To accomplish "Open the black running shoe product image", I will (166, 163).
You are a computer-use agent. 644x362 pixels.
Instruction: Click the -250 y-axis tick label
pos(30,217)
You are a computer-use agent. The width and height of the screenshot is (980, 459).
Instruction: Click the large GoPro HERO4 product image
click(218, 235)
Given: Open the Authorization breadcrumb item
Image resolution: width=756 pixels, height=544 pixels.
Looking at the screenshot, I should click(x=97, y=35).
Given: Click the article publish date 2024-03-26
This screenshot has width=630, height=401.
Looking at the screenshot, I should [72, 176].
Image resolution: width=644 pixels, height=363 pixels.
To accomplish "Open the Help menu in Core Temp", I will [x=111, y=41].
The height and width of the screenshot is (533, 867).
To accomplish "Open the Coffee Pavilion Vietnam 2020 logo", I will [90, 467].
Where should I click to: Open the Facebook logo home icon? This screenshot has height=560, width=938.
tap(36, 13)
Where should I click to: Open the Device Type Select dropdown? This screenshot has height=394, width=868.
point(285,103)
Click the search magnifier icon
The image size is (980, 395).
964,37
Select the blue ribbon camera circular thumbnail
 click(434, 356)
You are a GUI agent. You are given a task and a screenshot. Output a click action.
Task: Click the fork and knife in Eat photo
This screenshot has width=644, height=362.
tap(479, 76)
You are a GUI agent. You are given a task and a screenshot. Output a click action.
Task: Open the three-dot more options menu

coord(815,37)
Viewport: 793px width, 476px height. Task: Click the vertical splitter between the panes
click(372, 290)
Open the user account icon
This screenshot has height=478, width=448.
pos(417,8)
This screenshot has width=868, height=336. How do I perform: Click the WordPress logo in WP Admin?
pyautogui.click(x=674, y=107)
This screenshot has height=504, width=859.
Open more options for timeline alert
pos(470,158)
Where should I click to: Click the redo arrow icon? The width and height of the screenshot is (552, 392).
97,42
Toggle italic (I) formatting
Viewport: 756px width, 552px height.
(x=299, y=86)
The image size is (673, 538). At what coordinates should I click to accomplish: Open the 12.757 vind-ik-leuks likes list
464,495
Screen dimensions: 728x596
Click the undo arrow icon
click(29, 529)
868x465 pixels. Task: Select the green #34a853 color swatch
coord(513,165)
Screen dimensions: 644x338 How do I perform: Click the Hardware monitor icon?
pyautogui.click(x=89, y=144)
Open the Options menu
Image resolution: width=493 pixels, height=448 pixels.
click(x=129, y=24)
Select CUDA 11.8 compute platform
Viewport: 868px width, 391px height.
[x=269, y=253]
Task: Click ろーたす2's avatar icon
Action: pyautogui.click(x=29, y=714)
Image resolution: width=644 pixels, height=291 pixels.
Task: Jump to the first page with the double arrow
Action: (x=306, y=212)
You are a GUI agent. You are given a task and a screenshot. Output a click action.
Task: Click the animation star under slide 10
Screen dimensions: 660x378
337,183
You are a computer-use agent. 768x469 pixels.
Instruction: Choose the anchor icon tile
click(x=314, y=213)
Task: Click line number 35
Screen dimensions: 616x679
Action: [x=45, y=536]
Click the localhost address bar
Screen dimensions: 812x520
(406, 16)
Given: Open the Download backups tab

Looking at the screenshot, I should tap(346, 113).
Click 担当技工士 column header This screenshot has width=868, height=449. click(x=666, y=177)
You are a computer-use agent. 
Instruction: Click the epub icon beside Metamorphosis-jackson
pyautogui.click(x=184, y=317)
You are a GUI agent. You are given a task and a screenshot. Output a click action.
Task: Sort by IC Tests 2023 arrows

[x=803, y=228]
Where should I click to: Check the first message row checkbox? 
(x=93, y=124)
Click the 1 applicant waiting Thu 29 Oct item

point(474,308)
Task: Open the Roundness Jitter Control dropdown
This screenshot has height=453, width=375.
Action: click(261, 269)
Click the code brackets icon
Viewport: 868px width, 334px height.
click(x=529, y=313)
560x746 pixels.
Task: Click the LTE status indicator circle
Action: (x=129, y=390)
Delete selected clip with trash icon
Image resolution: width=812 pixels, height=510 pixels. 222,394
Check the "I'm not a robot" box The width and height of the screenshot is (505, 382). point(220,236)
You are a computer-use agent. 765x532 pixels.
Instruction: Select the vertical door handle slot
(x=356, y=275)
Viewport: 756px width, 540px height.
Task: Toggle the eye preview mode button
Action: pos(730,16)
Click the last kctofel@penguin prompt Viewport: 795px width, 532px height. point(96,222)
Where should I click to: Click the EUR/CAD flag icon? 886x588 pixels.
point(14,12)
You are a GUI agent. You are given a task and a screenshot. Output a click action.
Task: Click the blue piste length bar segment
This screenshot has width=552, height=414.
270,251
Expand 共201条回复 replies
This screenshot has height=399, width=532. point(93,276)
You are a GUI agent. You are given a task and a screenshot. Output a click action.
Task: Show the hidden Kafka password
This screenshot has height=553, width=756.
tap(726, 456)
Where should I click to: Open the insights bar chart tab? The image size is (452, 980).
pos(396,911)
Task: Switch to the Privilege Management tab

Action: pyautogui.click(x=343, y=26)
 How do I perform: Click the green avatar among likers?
+---+
**Requirement**. Among the lines of the preceding data, which ones hold the word "will"? List them.

**Exercise result**.
To accomplish "Open the black running shoe product image", I will (166, 163).
To accomplish "Open the Help menu in Core Temp", I will [x=111, y=41].
To accomplish "Open the Coffee Pavilion Vietnam 2020 logo", I will [90, 467].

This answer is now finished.